Global Automax, a car importer in parallel imports, on its way to the stock exchange. Tommy Announced the signing of a Memorandum of Understanding for the Global Automax Merger against the allotment of shares from Tommy.
Tommy , Which previously operated in the Internet field, sold at the beginning of the year the only activity it had left and actually becameStock market skeleton, Whose control was acquired about six months ago by Medigus. The sale of the activity came amid fears that the company would not meet the bond repayments it raised in Tel Aviv in 2018, and after a debt settlement had already been signed with the holders, a buyer was found for the activity and the deal made turned Tommy into an inactive company. At the end of the second quarter, Tommy had $ 5 million in cash. Its market value on the stock exchange is about NIS 20 million, but it is suspended from trading, and at the same time is also expected to be deleted from trading on the London Stock Exchange.
According to Metomi’s report, the agreement with Otomax, if implemented, will lead to the completion of Otomax’s existing shareholders with 53% -73% of Metomi’s share capital, subject to raising capital and meeting targets. According to the report, the companies are completing the due diligence and working on a binding agreement. The signed Memorandum of Understanding is valid for 60 days allowing Tommi exclusivity, but still not binding.
Global Automax, owned by businessman Yinon Amit, a former senior member of the Alber leasing company, is considered one of the largest parallel car importers in Israel.

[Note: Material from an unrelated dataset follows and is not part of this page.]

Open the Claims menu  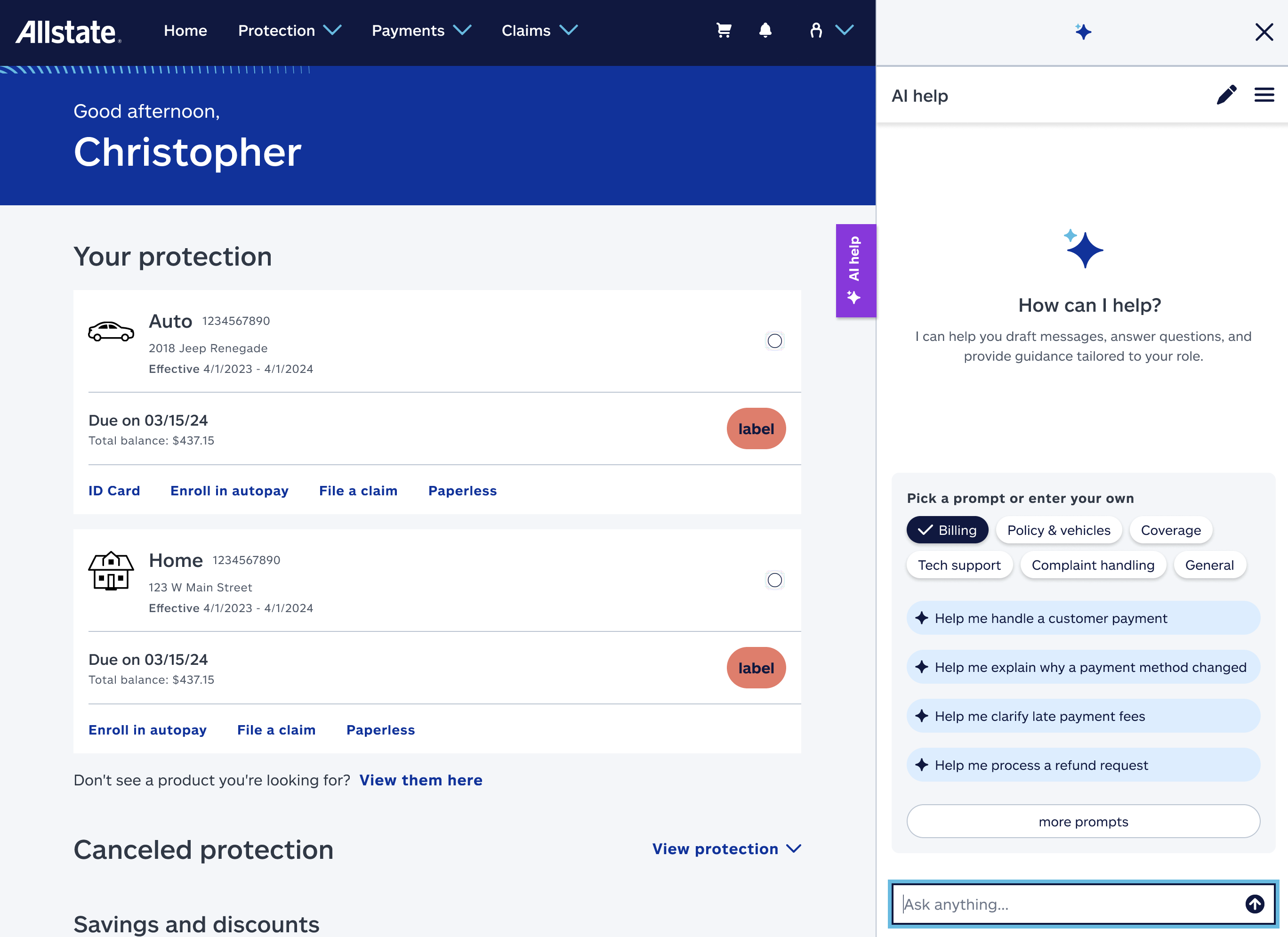pyautogui.click(x=539, y=31)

The company mainly specializes in importing Toyota, Jeep and Volkswagen vehicles, but according to data from the Ministry of Transportation, it also holds a license to import Hyundai, Mercedes, Chrysler and Jeep vehicles. The company has six branches around the country and according to industry estimates it markets hundreds of vehicles a month.

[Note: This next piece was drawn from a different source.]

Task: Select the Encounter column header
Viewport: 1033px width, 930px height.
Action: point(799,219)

The company has expanded its activities in recent years and even took part in “institutionalized” marketing channels such as sites for marketing zero-kilometer vehicles and the Hot Consumer Club. It should be noted that parallel importers do not have to invest in building an array of spare parts and garages because the responsibility for handling the vehicles rests with the regular importers. However massive imports of new vehicles is a capital-intensive activity, requiring extensive financial resources. It is therefore speculated in the industry that Automax’s attempt to become a public company through a merger with a stock exchange skeleton is intended to raise significant capital for the purpose of expanding imports in the coming years. Automax is also in contact with Chinese car brands and the move may be intended to enable it to become a regular importer of vehicles made in China, in parallel with the regular import activity.
Recall that recently learned of the entanglement of Global Automax: the company is credited with attempting to defraud the Ministry of Transportation and obtain a permit and licenses for parallel imports on the basis of forged agreements. The suspicion is that after the licenses were obtained, the company smuggled jeeps into Israel at a cost of over NIS 7 million.